**Given text**:
_ _ _ _
Shivarudrappa started his career in 1949 as a lecturer in Kannada language at the Mysore University. In 1963, he joined Hyderabad's Osmania University as a reader, eventually becoming the head of the Kannada department. He remained at Osmania University until 1966.

In 1966, Shivarudrappa joined the Bangalore University as a professor. He was later elected as the director of the university and he continued to contribute to the university's Kannada Study Center (Kannada : ಕನ್ನಡ ಅಧ್ಯಯನ ಕೇಂದ್ರ).

In cities like Davanagere, Shivamogga, and Mysore, he lectured in Kannada. In 1966, he moved his headquarters to Bangalore University, where he served as Director until his retirement from the government in 1986. From 1987 to 1990, he served as the Karnataka Sahitya Academy's president.

== Later life and death ==
Shivarudrappa has worked as a Kannada professor at the Maharaja's College, Mysore and later at the Postgraduate Kannada Department of Bangalore University. He died on 23 December 2013 at his Banashankari, Bangalore residence. The State Government declared a two-day mourning in his honour.

== Rashtrakavi ==
Shivarudrappa was honoured with the title of Rashtrakavi (Sanskrit for "Poet of the Nation") by the Government of Karnataka during the Suvarna Karnataka (Golden Jubilee celebrations of Karnataka) occasion on 1 November, the Kannada Rajyotsava day, 2006.
He was the third Kannada poet to be honoured with this title, after Govinda Pai and Kuvempu.

==Literary works==

===Collection of poems===
- Saamagaana
- Cheluvu-Olavu
- Devashilpa
- Deepada Hejje
- Chakragathi
- Anaavarana
- Tereda Daari
- Godhe
- Vyakthamadhya
- Teerthavaani
- Kaarthika
- Kaadina Katthalalli
- Agniparva
- Yede Tumbhi Haadidenu
- Nooraru Kavithegalu
- Samagra Kavya
- Nana hanathe
- Mera Diya Aur Anya Kavitayen

===Criticism===
- Parisheelana
- Vimarsheya Poorva Pashchima
- Soundarya Sameekshe (Ph.D. thesis)
_ _ _ _
**Records supplied**:
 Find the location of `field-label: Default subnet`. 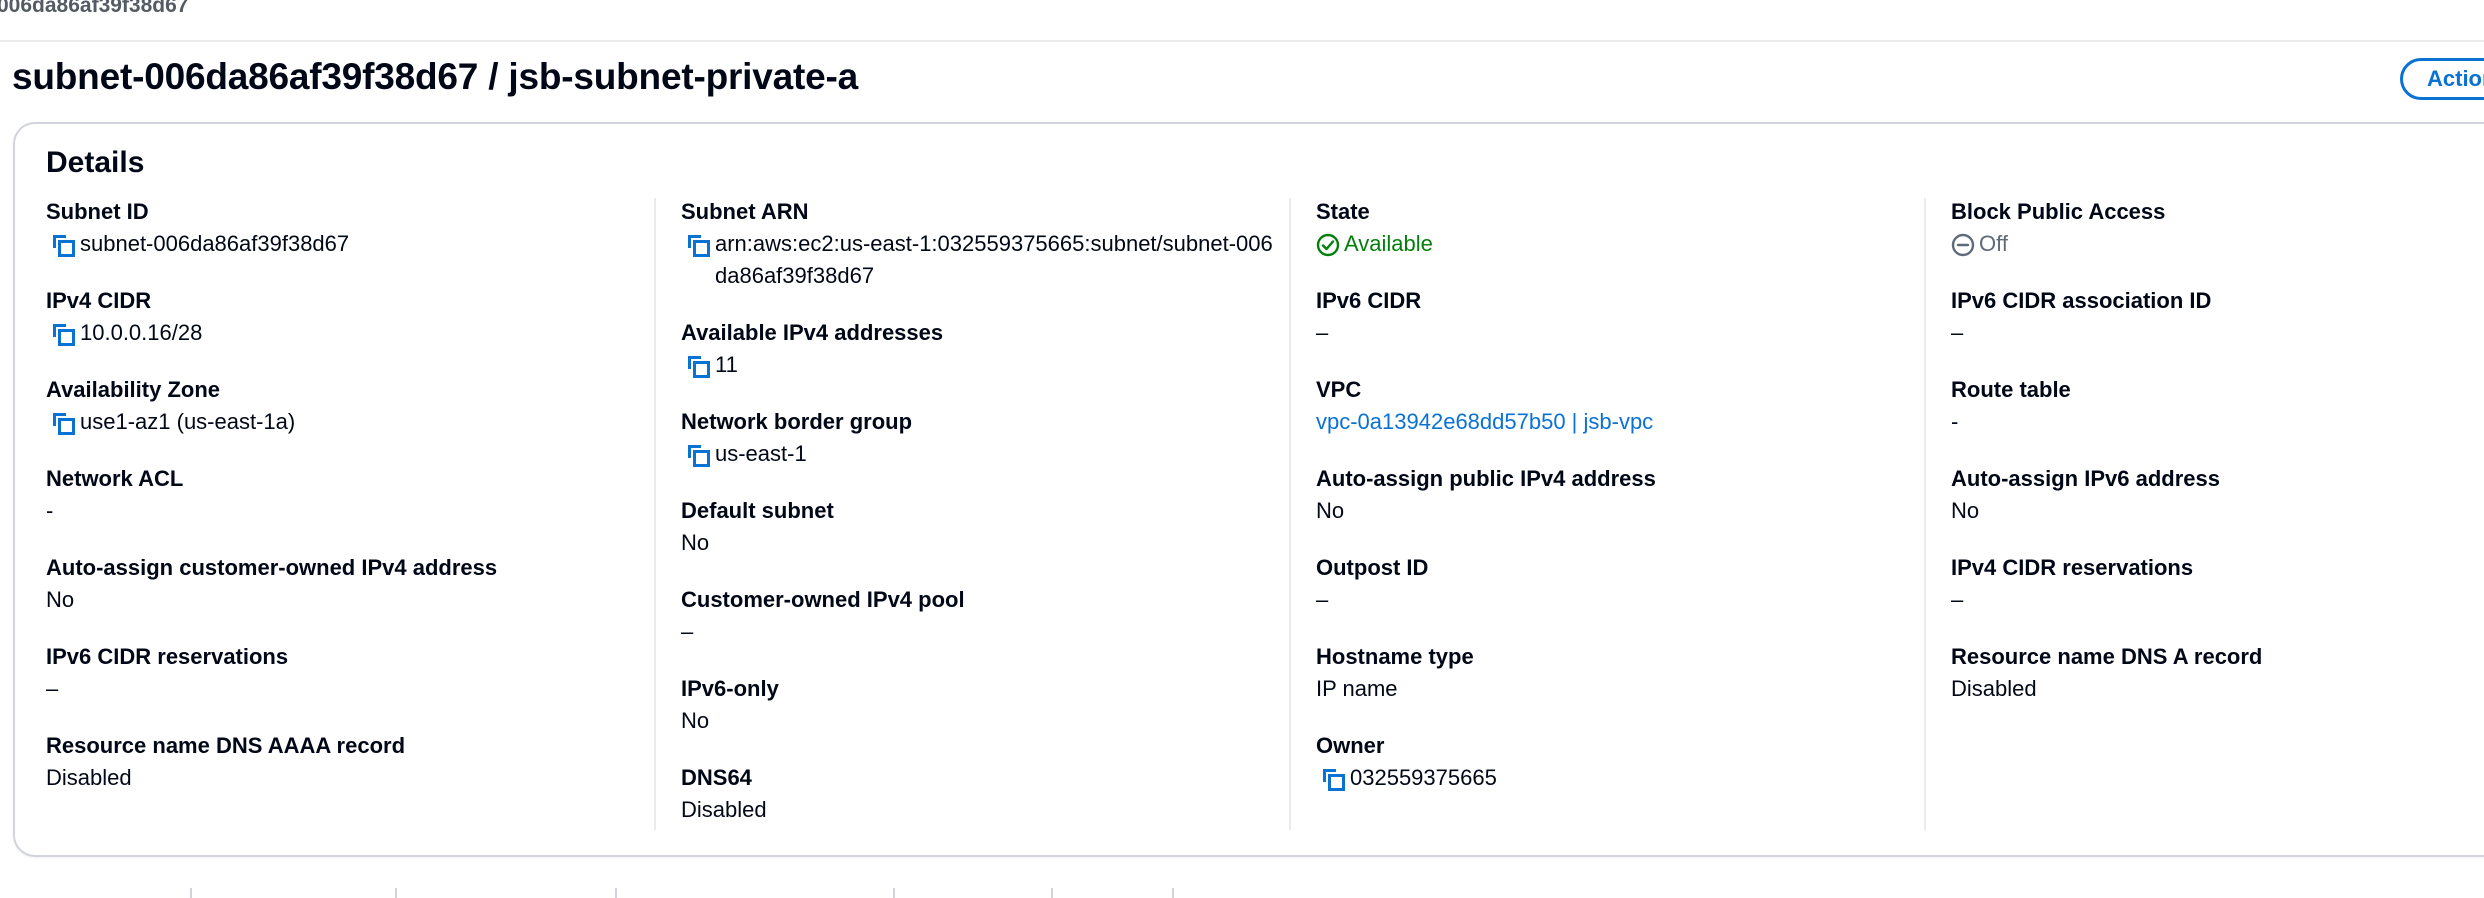

field-label: Default subnet is located at coordinates (758, 510).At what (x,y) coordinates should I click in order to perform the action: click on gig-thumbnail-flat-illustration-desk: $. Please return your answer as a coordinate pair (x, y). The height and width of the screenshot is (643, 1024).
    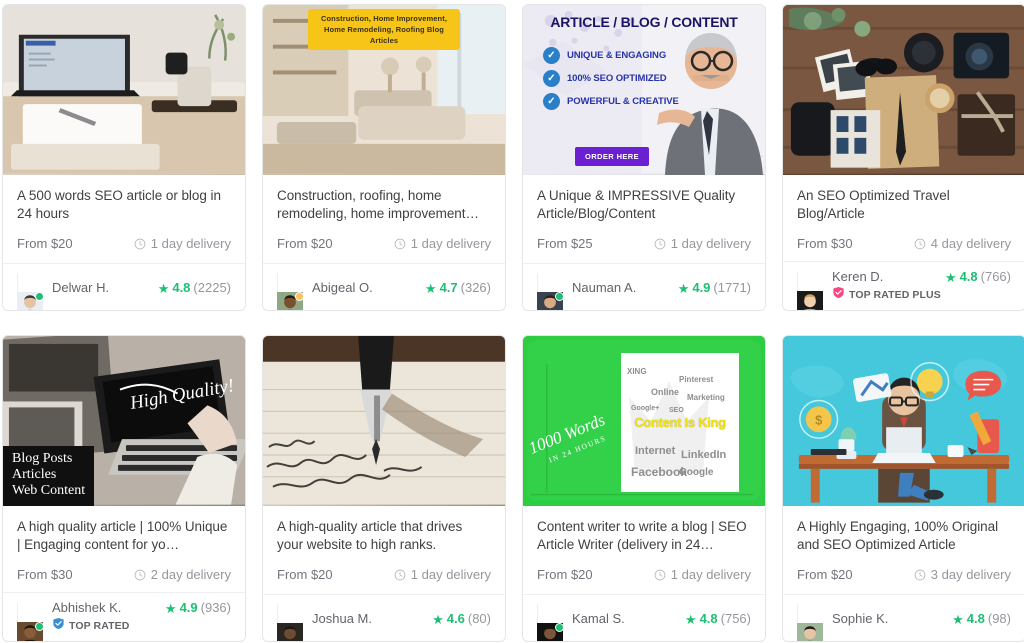
    Looking at the image, I should click on (904, 421).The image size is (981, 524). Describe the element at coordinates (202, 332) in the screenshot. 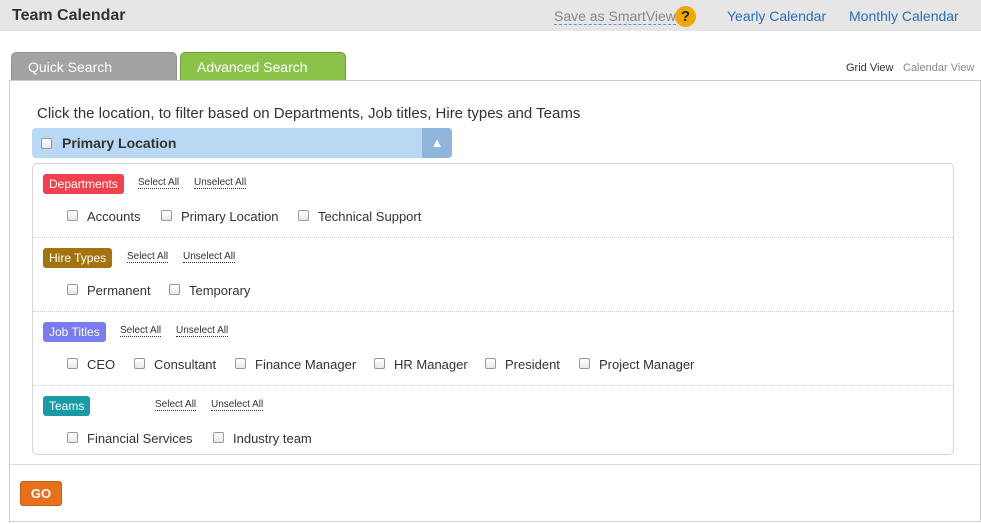

I see `job-titles-unselect-all: Unselect All` at that location. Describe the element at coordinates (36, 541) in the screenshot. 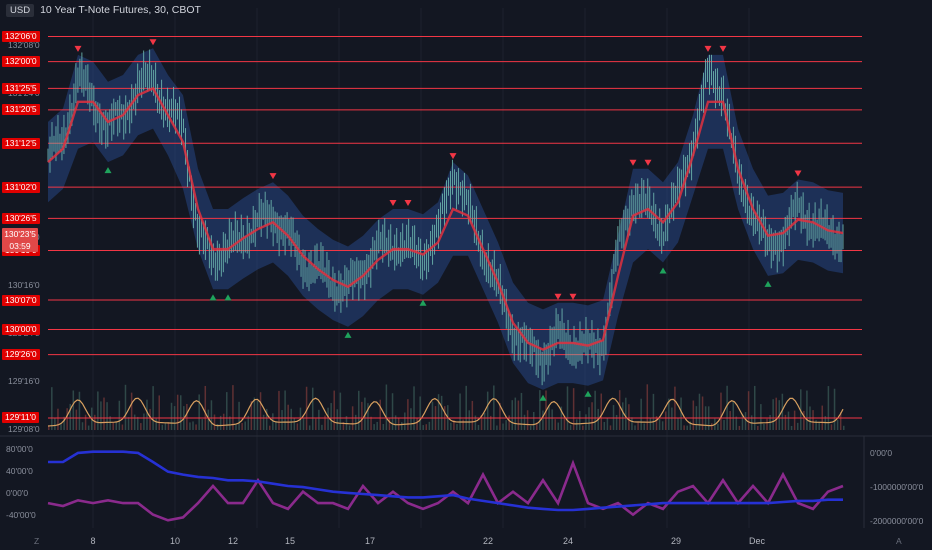

I see `corner-left-label: Z` at that location.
_ _ _ _
**Exercises**:
• 1. Do the following statements agree with the Shivarudrappa biography? Answer yes or no for each, and quote the words from the biography that decide it.
(a) Shivarudrappa began his career as a lecturer in Kannada at Mysore University.
(b) Shivarudrappa was the first Kannada poet to receive the title of Rashtrakavi.
(c) Shivarudrappa was president of the Karnataka Sahitya Academy from 1987 to 1990.
• 2. Summarize the Shivarudrappa biography in two sentences.
• 3. Pick up the biography of Shivarudrappa where it ends and write the part that follows.

**Task results**:
• 1.
(a) Yes: "Shivarudrappa started his career in 1949 as a lecturer in Kannada language at the Mysore University."
(b) No: "He was the third Kannada poet to be honoured with this title, after Govinda Pai and Kuvempu."
(c) Yes: "From 1987 to 1990, he served as the Karnataka Sahitya Academy's president."

• 2. Shivarudrappa worked in Kannada at Mysore University, Osmania University and Bangalore University, where he served as director until retiring in 1986, and he was president of the Karnataka Sahitya Academy from 1987 to 1990. The Government of Karnataka gave him the title of Rashtrakavi in 2006, and he died at his Bangalore residence on 23 December 2013.

• 3.
- Kaavyaartha Chintana
- Gattibimbha
- Anuranana
- Pratikriye
- Kannada Sahithya Sameekshe
- Mahakavya Swaroopa
- Kannada Kavigala Kaavyakalpane
- Desiyatheyalli Aralida Datta Pratibhe
- Yavudoo Sannadalla
- Pampa : Ondu Adhyayana
- Samagra Kannada Sahitya Charitre – A history of Kannada literature and language and its growth over the centuries
- Kuvempu - Punaravalokana/Kuvempu - a Reappraisal – A biographical work on Kuvempu, done for Government of Karnataka

=== Travelogues ===
- Moscowdalli 22 dina (22 Days in Moscow) – Winner of Soviet Land Nehru Award.
- Englandinalli Chaturmaasa (Four months in England)
- Americadalli Kannadiga (Kannadiga in America)
- Gangeya Shikharagalalli (In the Crest of the River Ganges)

===Biography===
G s shivarudrappa

- Shri Kuvempu
- Kavi Bendre
- Fakeer Mohan Senapathi

===Autobiography===
- Chaturanga

== Works on G. S. Shivarudrappa==

- Gourava A Felicitation Volume about the Life and Literature of G. S. Shivarudrappa
- Hanate A Felicitation Volume about the Life and Literature of G. S. Shivarudrappa
- Aakashadeepa A Felicitation Volume about the Life and Literature of G. S. Shivarudrappa
- G. S. Shivarudrappa (Biography) by H. S. Venkateshamurthy
- G. S. S. Sanchaya (An Anthology of Selected Writings)
- Government of Karnataka published his Complete Works in 9 volumes at a subsidized price.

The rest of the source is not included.